Leon Russell had countless stories to tell Friday night at the Egg’s Hart Theater.
He told a few, like one about his time backstage at Madison Square Garden for George Harrison’s Concert for Bangladesh and telling Bob Dylan what songs to play that night. But mostly, he told his stories through his large library of music.
The 71-year-old rock legend talked about his lunch at Jack’s Oyster House in Albany on Friday.
“There were a lot of politicians, I love politicians,” he said in his wise-guy southern drawl hidden behind his dark glasses, long white beard and white cowboy hat.

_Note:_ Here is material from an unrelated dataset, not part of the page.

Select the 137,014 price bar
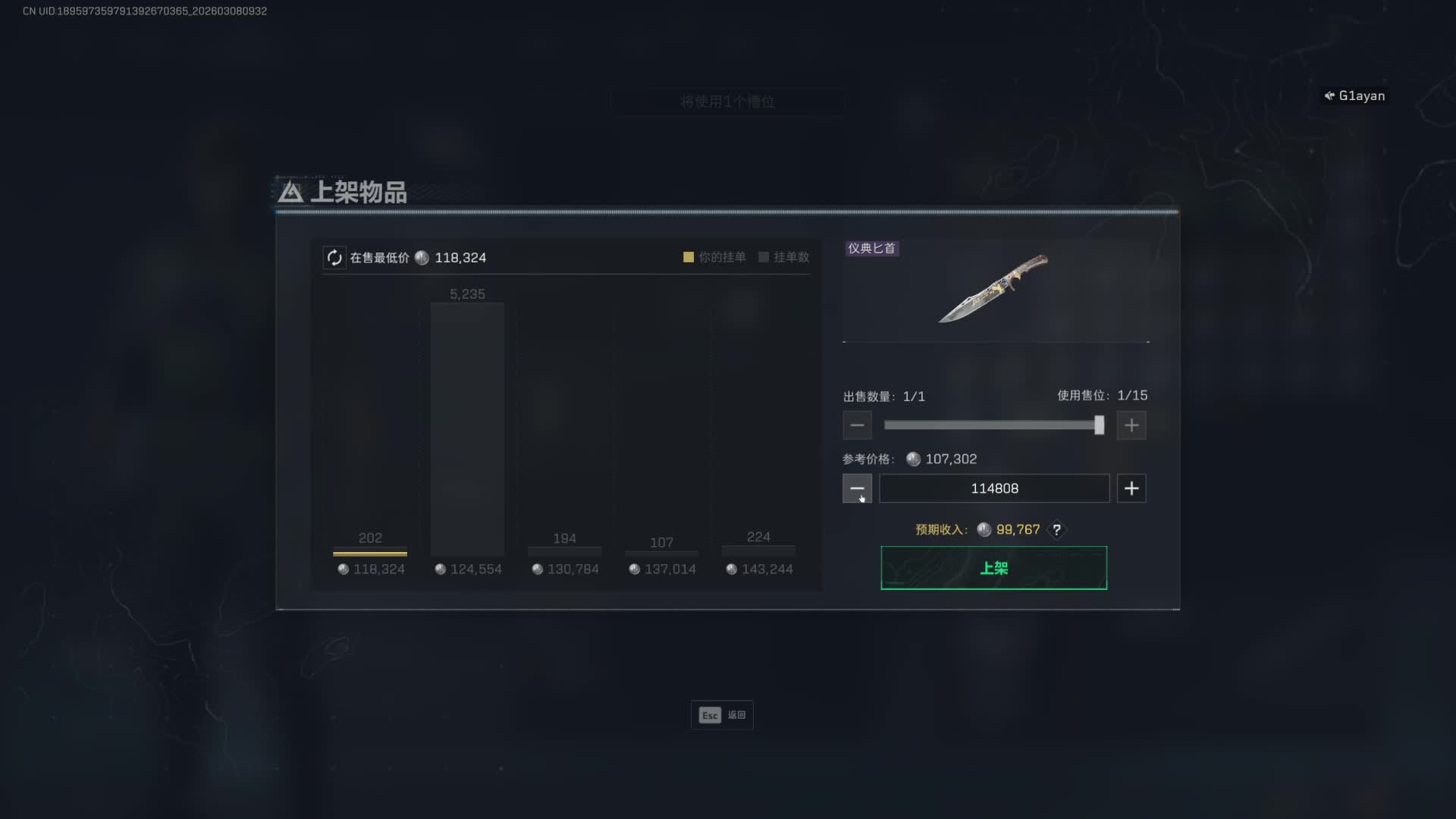Viewport: 1456px width, 819px height. coord(661,554)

He added that “lawyers were his favorite species.”
He then sang his established cover of the Rolling Stones’ “Wild Horses” with his honky-tonk touch. He followed with Ray Charles’ “Georgia on my Mind,” delivering a faster but somewhat loyal version of the soulful blues classic.

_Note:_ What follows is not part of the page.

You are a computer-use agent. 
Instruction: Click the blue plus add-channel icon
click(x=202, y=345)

His five-man group was a straight-ahead rock ‘n’ roll band; it was Russell’s bouncy piano that bent every song into his brand of southern funk, like he did with the Beatles’ “I’ve Just Seen a Face.” He’s not a technically complex player — he doesn’t take solos, for example — but his choice of chords and rhythms are unique and consistent.
He’s a subtle man on stage, giving cues to his band with the slightest nod of his head. He seems to disconnect the audience during his song, something hard to do in an intimate setting like the Hart Theater. He warmed up to the mostly filled theatre between songs, but not a lot.
Still, everything he did resonated with this loyal group. If he played once a week, he’d probably still draw a decent crowd.
Songs of note included “(Up on the) Tightrope,” his own hit; Dylan’s “Hard Rain Gonna Fall;” “Kansas City;” and “Delta Lady,” a tune Joe Cocker made famous. One the best-known chapters of Russell’s career is his role in directing Joe Cocker’s famed “Maddogs and Englishmen” years. Unfortunately, he didn’t talk about that.
The band left him to play a few ballads alone at the piano, highlighted by “Magic Mirror,” from his 1972 “Carney” album, and “A Song for You.” The band then returned to join him for his heavy-duty cover of the Stones’ “Jumpin’ Jack Flash.”
Russell’s music is from decades ago, but, as the Egg’s director, Peter Lesser, said when introducing him: “It doesn’t get old.”
Jonathan Edwards opened the show, singing his only gold record, “Sunshine,” as early as the second song. This was a surprise, but made sense when he said between verses, “Oh, it’s that guy.” The crowd sang the chorus, which started, “How much does it cost? I’ll buy it ...” The protest song served to validate him and break the ice. From that point on, the audience relaxed, accepted and then embraced him as the depth of his talent became apparent.
Wearing tight jeans and barefoot, the 67-year-old, with his acoustic guitar and harmonica, played feisty, upbeat songs and a beautiful, half-speed cover of the Beatles’ “She Loves You.” He can captivate an audience, and he did here. He sang a funny song about current radio play and took full credit for the movement to legalize marijuana before singing “Lay Around the Shanty (Put a Good Buzz On).”
For his closer, he sang a beautiful a cappella tune of hope for “dreamers and optimistic fools ... this island earth.”